Selamlar, öncelikle tek bir kişinin böyle bir yapımla karşımıza çıkması zaten muazzam bir işken yapan kişinin Türk olmasının bizler için ayrı bir ilgi uyandırıcı unsur olduğunu belirtmek gerek. Spacebourne 2 oyununu özel yapan kısımlardan birisi de bu olmuş.
Henüz üniversite sınavına hazırlanıyor olsam da hedefimde oyun tasarımcılığı olduğundan oyunları oynarken hem oyuncu gözünden hem de yapımcı gözünden bakmaya çalışıyorum. Elbette ki profesyonel bir bilgim yok fakat elimden geldiğince bu incelemeyi sizler için her şeye dikkat ederek yapmaya çalıştığımdan emin olabilirsiniz. Öyleyse, lafı daha fazla uzatmadan başlayalım mı? Gelin bakalım.
İçindekiler:
Spacebourne 2 Erken Erişim İnceleme
Oyunun türü ne?
Oyunumuz rol yapma, açık dünyalı bir uzay oyunu. Genel olarak her türden oyun oynamaya çalışıp hepsine olabildiğince hâkim bir oyuncu olmayı hedeflesem de Spacebourne 2 sayesinde şunu fark ettim ki ben bu türe çok uzak kalmışım.
Nihayetinde iki boyutlu mekânlarda düşman uzaylıları veyahut uzay gemilerini vurduğumuz uzay oyunlarına alışkınsanız ya da seviyorsanız ve benim gibi uzun bir süredir bu türe uzak kaldıysanız geri dönmenin zamanı geldi de geçiyor bile. Hatta yeni nesil uzay oyunlarına aşina olanlarınız varsa yorumlara öneri bırakabilirse çok sevinirim, şimdiden teşekkür ederim.

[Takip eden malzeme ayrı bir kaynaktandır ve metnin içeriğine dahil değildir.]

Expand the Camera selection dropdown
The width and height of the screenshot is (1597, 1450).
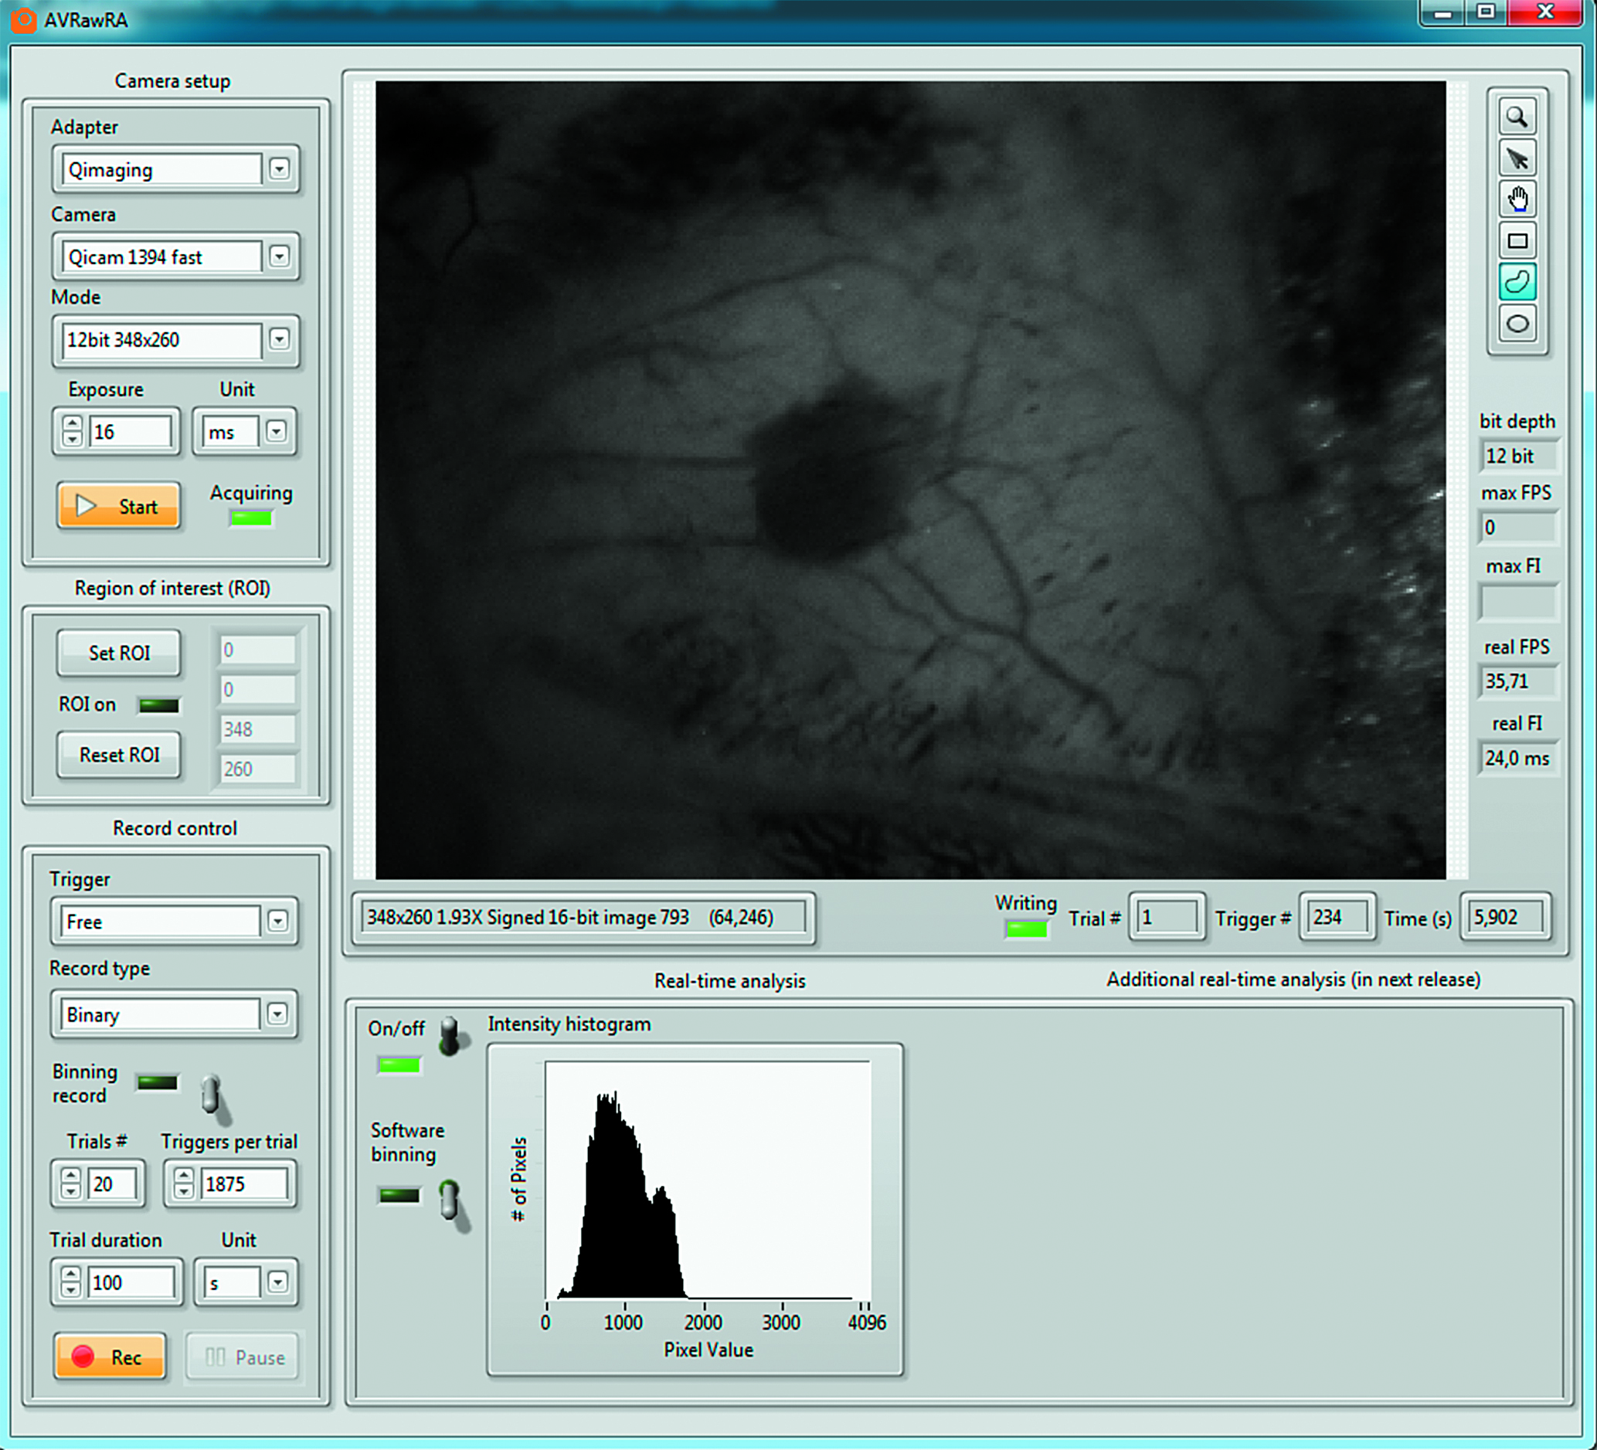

Erken erişim etiketine sahip bir oyun olduğunu unutmamak lazım
Niye böyle bir başlık açtığımı soracak olursanız, cevabı çok basit! Bu oyun gerçek anlamda bir erken erişim oyunu. Peki, erken erişimi oyunu nedir? Şöyle yanıtlayalım; Bir oyunun belli bir oynanış düzeyine geldiğinde hem yapımcılarının gelir sahibi olması için hem de oyuncular eşliğinde hataların fark edilip düzeltilmesi için iki taraflı yapılan bir çalışmadır. Yani, erken erişim bir oyunu alırken o oyunda birçok hatayla karşılaşmayı göze alarak hareket etmeniz gerekir.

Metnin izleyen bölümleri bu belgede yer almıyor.